- Paradigms: Multiparadigm: functional, procedural
- Family: Lisp
- Designed by: Jon L White
- Developers: Jon L White, Guy L. Steele Jr., Richard P. Gabriel
- First appeared: 1979; 46 years ago
- Typing discipline: dynamic, strong
- Implementation language: VAX assembly
- Platform: VAX
- OS: VAX/VMS

Influenced by
- Lisp, Maclisp

Influenced
- Common Lisp, T

= NIL (programming language) =

Dialect of Lisp

New Implementation of LISP (NIL) is a programming language, a dialect of the language Lisp, developed at the Massachusetts Institute of Technology (MIT) during the 1970s, and intended to be the successor to the language Maclisp. It is a 32-bit implementation, and was in part a response to Digital Equipment Corporation's (DEC) VAX computer. The project was headed by Jon L White, with a stated goal of maintaining compatibility with MacLisp while fixing many of its problems.

==History==
The Lisp language was invented in 1958 by John McCarthy while he was at Massachusetts Institute of Technology (MIT). From its inception, Lisp was closely connected with the artificial intelligence (AI) research community, especially on PDP-10 systems. The 36-bit word size of the PDP-6 and PDP-10 was influenced by the usefulness of having two Lisp 18-bit pointers in one word: "The PDP-6 project started in early 1963, as a 24-bit machine. It grew to 36 bits for LISP, a design goal." Lisp was used as the implementation of the programming language Micro Planner that was the foundation for the famous AI system SHRDLU. Lisp, in particular Maclisp (so named because it originated at MIT's project MAC) was also used to implement the Macsyma computer algebra system. In the 1970s, as AI research spawned commercial offshoots, the performance of extant Lisp systems became a growing problem.

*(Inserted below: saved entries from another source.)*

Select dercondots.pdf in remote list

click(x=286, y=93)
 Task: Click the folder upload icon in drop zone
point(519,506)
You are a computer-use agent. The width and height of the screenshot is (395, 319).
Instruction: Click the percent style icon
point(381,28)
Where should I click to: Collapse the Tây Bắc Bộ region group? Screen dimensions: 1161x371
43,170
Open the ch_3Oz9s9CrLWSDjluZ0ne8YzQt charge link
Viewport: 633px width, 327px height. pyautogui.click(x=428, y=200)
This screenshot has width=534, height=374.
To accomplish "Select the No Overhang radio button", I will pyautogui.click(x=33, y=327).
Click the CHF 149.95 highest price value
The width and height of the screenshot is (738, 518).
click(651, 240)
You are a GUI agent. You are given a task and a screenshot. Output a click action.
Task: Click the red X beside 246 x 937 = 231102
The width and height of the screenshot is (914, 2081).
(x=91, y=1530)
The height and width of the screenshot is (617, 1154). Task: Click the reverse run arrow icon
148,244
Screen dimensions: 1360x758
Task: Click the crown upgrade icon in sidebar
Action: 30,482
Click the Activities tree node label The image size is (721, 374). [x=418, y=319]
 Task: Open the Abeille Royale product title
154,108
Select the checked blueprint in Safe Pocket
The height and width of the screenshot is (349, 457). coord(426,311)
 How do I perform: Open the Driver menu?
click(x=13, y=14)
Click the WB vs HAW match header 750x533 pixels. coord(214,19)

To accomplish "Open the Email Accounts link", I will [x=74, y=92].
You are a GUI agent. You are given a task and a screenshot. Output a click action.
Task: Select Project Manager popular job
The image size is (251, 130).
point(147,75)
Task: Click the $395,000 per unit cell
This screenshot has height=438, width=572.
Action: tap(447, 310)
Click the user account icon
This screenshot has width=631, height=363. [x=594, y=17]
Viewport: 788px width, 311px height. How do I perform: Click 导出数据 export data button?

Partly because of garbage collection (Lisp would use stop-and-copy garbage collection of its single heap for memory allocation) and partly because of its representation of internal structures, Lisp became difficult to run on the memory-limited stock computer hardware of the day. This led to creating Lisp machines: dedicated hardware for running Lisp environments and programs. An alternative was to use the more powerful commodity hardware which was becoming available, especially the Digital Equipment Corporation (DEC) VAX.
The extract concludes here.